The Carnival Season is Over
That one class was my sole class that I had with Dr. Fasching. However, the fallout in terms of my life was immense. I appreciated storytelling even more after that. It was through the various narratives that we were able to see the approach these traditions took to solving their ethical dilemmas.
With that in mind, his recent death was poignant because of what he taught. In true “life imitating art” fashion, he died at the end of the German Carnival on Ash Wednesday 2017. I say this because “Fasching” is the German word for their carnival season that ends on Shroud Tuesday (also knows as Mardi Gras).
Dr. Fasching’s legacy reminds me of the parable of the Rabbi Hillel. Legend has it that a young gentile wanted to convert to Judaism. He would only accept the tenets of Judaism if a rabbi taught him the whole of the Torah on one foot..
Many rabbis denied the gentile’s request. Some even felt that the gentile had insulted them. That is until he happened upon Rabbi Hillel. When Rabbi Hillel met with the gentile and his request, he replied “what is hateful to you, do not do to your neighbor. That is the whole Torah. The rest is the explanation of —this go and study it!”
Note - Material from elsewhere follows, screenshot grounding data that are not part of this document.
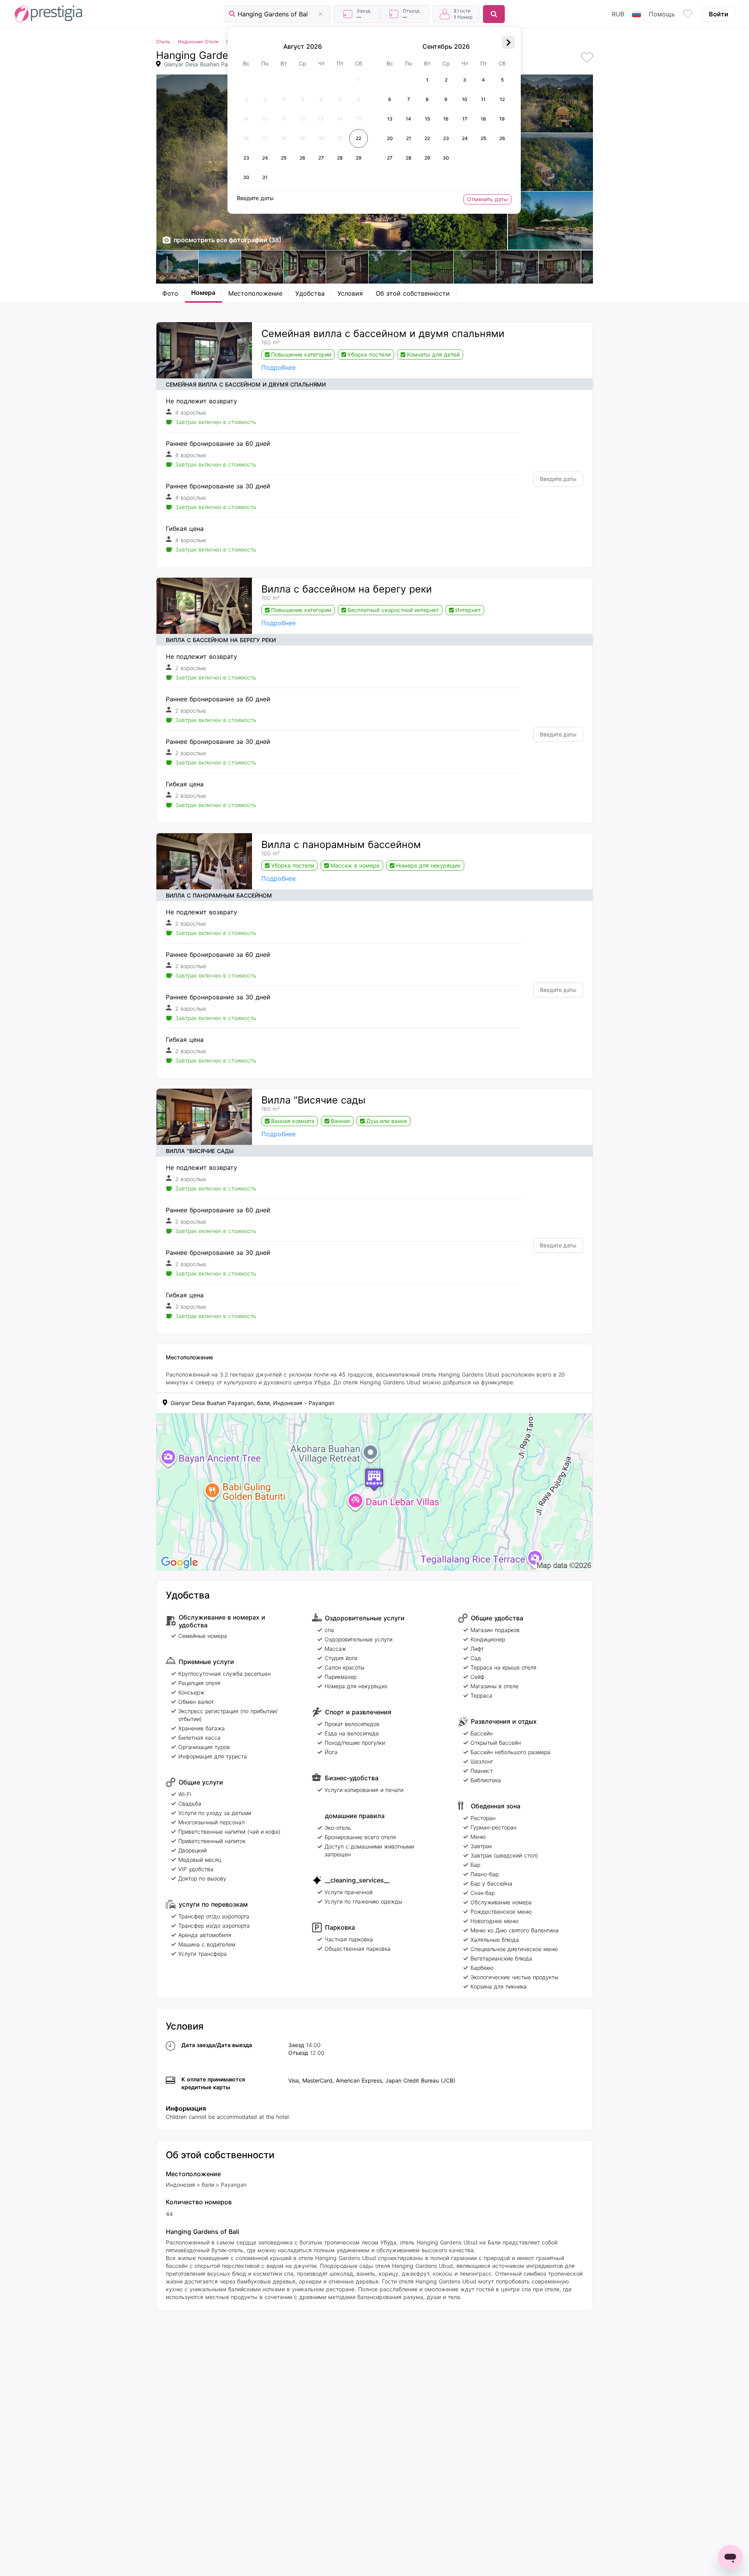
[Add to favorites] (586, 58)
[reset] (320, 14)
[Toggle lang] (636, 14)
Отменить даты (487, 199)
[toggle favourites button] (688, 14)
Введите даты (558, 478)
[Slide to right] (583, 266)
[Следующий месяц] (508, 42)
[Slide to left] (166, 266)
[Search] (494, 14)
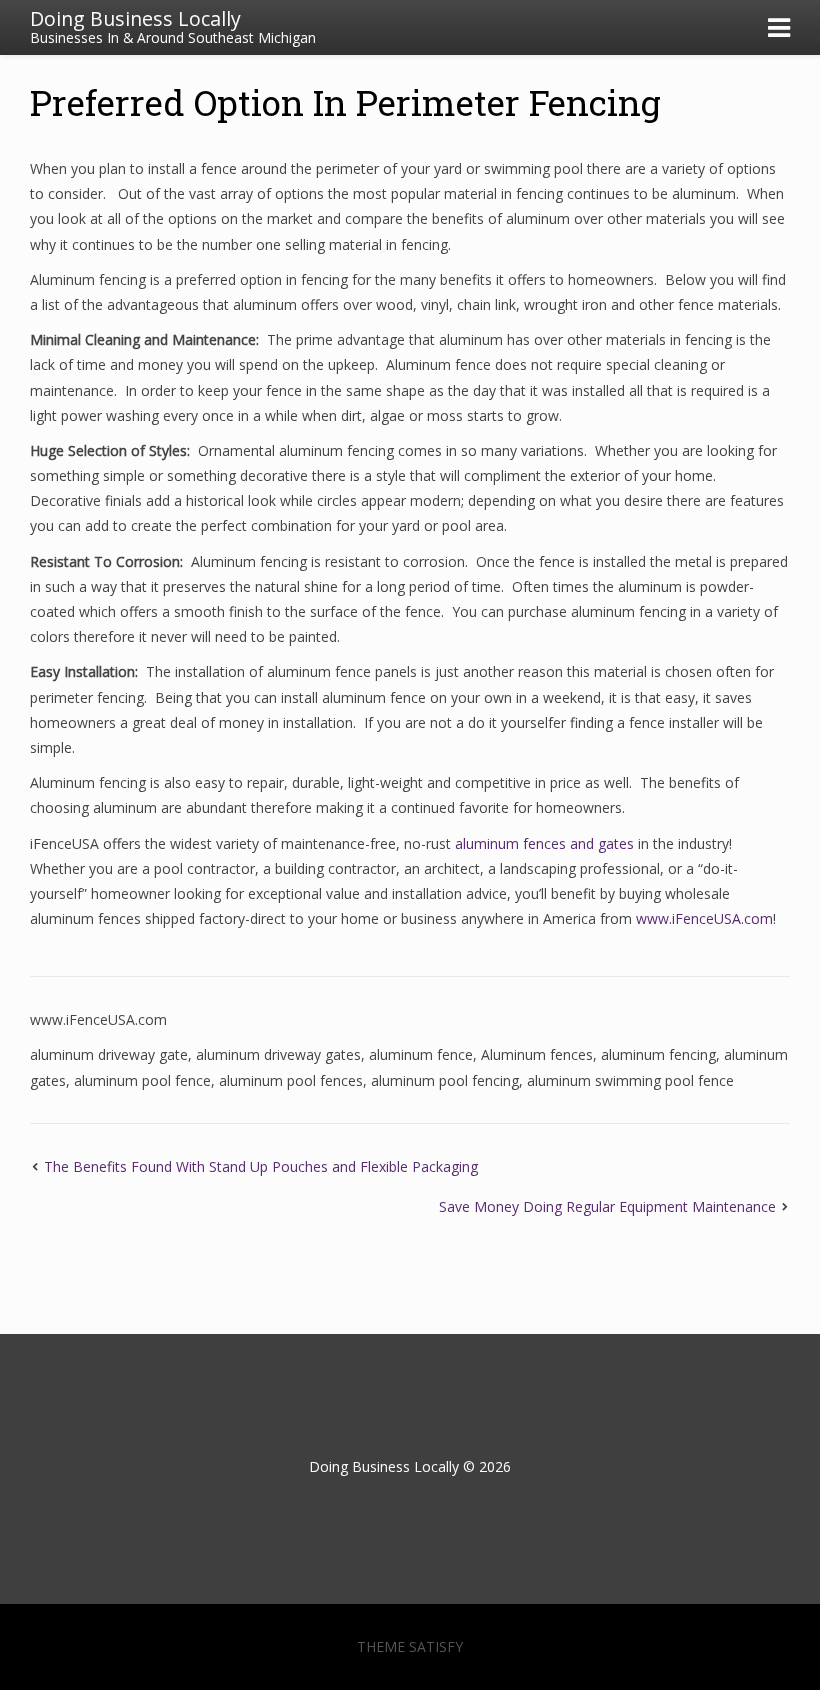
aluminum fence (421, 1054)
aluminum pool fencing (445, 1080)
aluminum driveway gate (109, 1054)
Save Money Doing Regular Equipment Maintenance (607, 1206)
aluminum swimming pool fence (630, 1080)
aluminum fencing (658, 1054)
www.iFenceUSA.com (704, 918)
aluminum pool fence (142, 1080)
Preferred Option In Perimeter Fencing (345, 102)
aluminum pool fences (291, 1080)
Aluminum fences (537, 1054)
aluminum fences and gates (544, 843)
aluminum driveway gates (278, 1054)
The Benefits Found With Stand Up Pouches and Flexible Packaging (261, 1166)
Fasching’s message is much like that. Throughout his work, the emphasis was on a principle that dates even further back than The Bible. In fact, we can trace it back to the ancient Greeks. The message? To love the stranger. In his book The Coming of the Millennium, he says
Hospitality to the stranger precludes wanting to transform the stranger into our own image so that he or she is “the same” as we are. Hospitality requires accepting that the stranger’s thoughts are not our thoughts and the stranger’s ways are not our ways.Hospitality demands that we understand that the stranger, the holy other, is truly a messenger of the Wholly Other. Indeed, the Good News is that to welcome the stranger is to welcome the messiahe (Matt. 25:35). When we approach the stranger as if he or she were the messiah, rather than as if we were bringing the messiah to the stranger, we replace aggression with hospitality, justice, and peace, and the kingdom of God draws near. The paradox is that in supposing the stranger to be the messiah, we become the messiah to the stranger. We all participate in a new creation, where God is all in all.
This is the legacy he left us with. And I can’t imagine a more powerful lesson given the current state of the world. The rest, like Rabbi Hillel said, should be an explanation of our hospitality. The carnival season might be over, but like Dr. Fasching’s lessons, they will always come back and impact us.